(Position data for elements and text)
☆ ☆ ☆ ☆ ☆

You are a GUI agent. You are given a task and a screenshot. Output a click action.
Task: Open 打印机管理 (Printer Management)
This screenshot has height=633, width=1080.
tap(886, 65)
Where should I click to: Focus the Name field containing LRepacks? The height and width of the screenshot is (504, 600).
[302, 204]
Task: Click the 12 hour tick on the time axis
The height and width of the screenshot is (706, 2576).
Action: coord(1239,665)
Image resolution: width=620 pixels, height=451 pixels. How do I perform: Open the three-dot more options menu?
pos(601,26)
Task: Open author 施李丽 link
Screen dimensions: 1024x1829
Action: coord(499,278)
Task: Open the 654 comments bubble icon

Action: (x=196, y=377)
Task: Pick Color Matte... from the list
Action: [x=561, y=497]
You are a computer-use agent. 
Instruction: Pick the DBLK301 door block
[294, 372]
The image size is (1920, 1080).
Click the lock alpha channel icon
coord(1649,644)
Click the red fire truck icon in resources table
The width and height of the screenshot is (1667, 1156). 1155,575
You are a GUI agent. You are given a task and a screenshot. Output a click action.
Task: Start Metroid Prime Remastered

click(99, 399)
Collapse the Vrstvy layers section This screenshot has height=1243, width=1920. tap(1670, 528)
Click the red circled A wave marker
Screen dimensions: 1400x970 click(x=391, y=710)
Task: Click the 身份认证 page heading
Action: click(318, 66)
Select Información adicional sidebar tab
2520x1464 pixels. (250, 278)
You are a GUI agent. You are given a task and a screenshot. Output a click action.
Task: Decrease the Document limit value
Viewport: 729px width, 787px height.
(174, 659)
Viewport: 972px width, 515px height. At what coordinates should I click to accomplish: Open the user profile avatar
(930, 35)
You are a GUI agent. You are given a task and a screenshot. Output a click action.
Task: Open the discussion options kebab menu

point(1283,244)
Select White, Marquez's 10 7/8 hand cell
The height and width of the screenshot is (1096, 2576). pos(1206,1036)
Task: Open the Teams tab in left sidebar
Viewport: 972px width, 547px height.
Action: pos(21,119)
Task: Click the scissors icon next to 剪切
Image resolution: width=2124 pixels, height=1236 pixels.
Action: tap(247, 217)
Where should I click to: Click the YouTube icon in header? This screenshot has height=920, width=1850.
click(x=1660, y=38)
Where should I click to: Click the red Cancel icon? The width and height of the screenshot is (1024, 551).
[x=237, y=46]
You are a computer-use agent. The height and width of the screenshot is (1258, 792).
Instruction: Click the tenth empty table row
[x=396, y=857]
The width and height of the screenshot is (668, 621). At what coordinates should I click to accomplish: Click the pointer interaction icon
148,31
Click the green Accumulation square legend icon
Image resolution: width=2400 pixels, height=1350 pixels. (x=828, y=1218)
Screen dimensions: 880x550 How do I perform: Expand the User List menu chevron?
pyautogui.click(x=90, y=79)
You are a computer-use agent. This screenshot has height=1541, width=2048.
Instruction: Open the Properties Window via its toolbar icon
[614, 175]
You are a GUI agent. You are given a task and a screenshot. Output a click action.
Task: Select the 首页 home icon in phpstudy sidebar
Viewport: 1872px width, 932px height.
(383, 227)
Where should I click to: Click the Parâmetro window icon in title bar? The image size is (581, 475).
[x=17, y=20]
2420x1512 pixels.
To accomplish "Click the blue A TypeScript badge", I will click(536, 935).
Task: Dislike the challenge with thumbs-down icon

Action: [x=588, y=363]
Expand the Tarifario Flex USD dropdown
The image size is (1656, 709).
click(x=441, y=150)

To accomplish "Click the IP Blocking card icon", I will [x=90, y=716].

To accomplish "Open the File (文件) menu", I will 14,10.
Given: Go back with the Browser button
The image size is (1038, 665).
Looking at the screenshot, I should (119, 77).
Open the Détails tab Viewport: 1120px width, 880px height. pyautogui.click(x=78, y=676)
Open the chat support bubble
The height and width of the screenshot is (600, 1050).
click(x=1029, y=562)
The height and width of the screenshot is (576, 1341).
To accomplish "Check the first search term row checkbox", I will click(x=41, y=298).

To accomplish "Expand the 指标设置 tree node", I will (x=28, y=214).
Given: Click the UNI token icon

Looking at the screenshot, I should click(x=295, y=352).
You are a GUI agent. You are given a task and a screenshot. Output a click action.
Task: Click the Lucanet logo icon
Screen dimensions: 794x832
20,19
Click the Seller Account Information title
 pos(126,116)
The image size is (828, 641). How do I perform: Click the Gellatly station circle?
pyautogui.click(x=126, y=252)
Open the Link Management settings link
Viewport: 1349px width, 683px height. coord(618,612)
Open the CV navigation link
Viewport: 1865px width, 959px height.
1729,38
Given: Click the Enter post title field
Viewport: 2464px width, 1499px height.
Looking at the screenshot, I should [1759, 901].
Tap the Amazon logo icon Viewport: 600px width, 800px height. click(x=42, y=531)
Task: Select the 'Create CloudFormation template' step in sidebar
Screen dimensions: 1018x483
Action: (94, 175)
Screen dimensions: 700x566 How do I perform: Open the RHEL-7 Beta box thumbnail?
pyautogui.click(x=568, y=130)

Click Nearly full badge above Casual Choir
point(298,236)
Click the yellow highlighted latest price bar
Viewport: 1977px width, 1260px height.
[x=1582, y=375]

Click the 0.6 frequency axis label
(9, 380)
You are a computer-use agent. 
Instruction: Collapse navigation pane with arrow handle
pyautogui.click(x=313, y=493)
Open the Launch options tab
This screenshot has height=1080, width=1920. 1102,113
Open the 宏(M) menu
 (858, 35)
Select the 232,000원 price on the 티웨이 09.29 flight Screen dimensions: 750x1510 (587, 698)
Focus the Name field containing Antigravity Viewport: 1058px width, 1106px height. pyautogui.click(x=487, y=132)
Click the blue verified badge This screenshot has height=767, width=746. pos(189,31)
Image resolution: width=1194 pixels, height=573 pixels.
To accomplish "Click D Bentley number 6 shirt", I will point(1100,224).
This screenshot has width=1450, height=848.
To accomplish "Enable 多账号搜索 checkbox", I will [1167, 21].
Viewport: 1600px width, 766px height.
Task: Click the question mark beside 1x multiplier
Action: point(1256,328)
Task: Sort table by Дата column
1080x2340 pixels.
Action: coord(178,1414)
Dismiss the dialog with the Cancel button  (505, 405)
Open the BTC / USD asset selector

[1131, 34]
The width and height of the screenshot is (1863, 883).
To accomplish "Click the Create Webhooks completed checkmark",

☆ ☆ ☆ ☆ ☆

What you should do:
Write out the lines above word for word, beginning with the line that contains "Task: Open author 施李丽 link" and continuing through the line that contains "2520x1464 pixels. (250, 278)".

Answer to the problem:
Task: Open author 施李丽 link
Screen dimensions: 1024x1829
Action: coord(499,278)
Task: Open the 654 comments bubble icon

Action: (x=196, y=377)
Task: Pick Color Matte... from the list
Action: [x=561, y=497]
You are a computer-use agent. 
Instruction: Pick the DBLK301 door block
[294, 372]
The image size is (1920, 1080).
Click the lock alpha channel icon
coord(1649,644)
Click the red fire truck icon in resources table
The width and height of the screenshot is (1667, 1156). 1155,575
You are a GUI agent. You are given a task and a screenshot. Output a click action.
Task: Start Metroid Prime Remastered

click(99, 399)
Collapse the Vrstvy layers section This screenshot has height=1243, width=1920. tap(1670, 528)
Click the red circled A wave marker
Screen dimensions: 1400x970 click(x=391, y=710)
Task: Click the 身份认证 page heading
Action: click(318, 66)
Select Información adicional sidebar tab
2520x1464 pixels. (250, 278)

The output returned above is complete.